To do: All entries must come back exactly as given, with no pictures in the copy.

(Material for the task)

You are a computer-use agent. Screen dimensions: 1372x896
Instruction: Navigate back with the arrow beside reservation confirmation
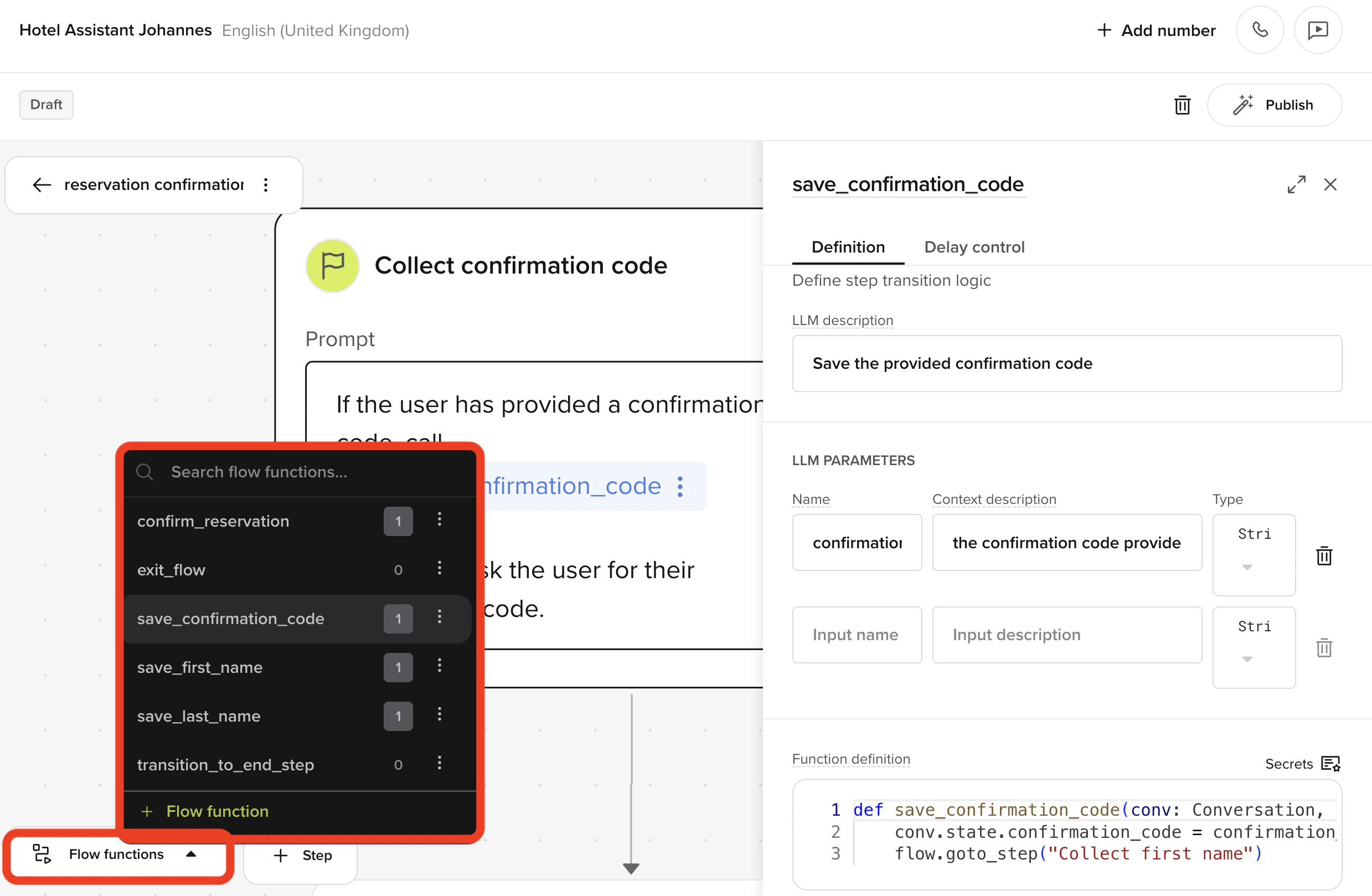pyautogui.click(x=41, y=184)
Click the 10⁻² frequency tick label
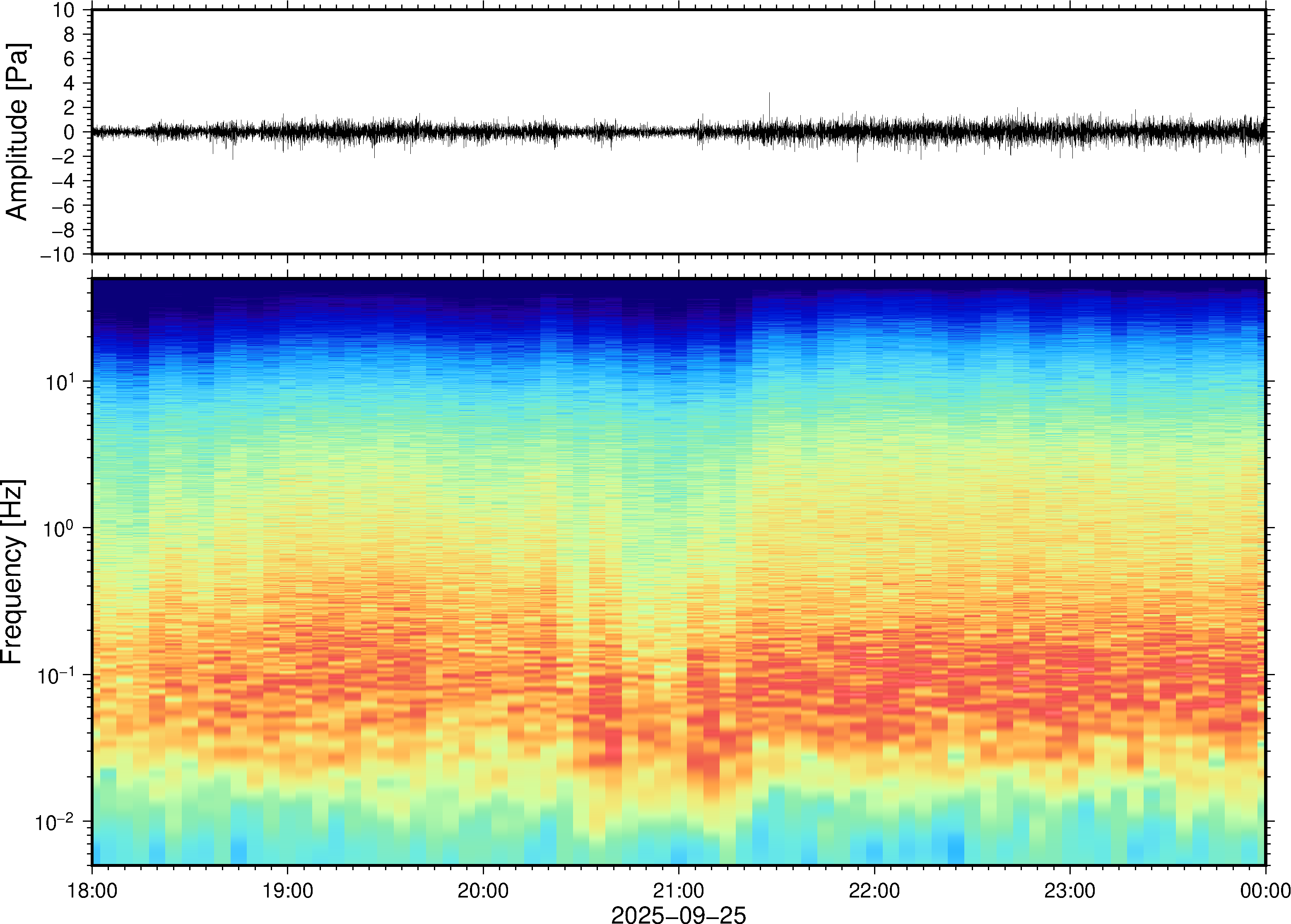Image resolution: width=1291 pixels, height=924 pixels. (55, 822)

(End Material for the task)

Answer area:
You are a computer-use agent. Screen dimensions: 1372x896
Instruction: Navigate back with the arrow beside reservation confirmation
pyautogui.click(x=41, y=184)
Click the 10⁻² frequency tick label
Image resolution: width=1291 pixels, height=924 pixels. (55, 822)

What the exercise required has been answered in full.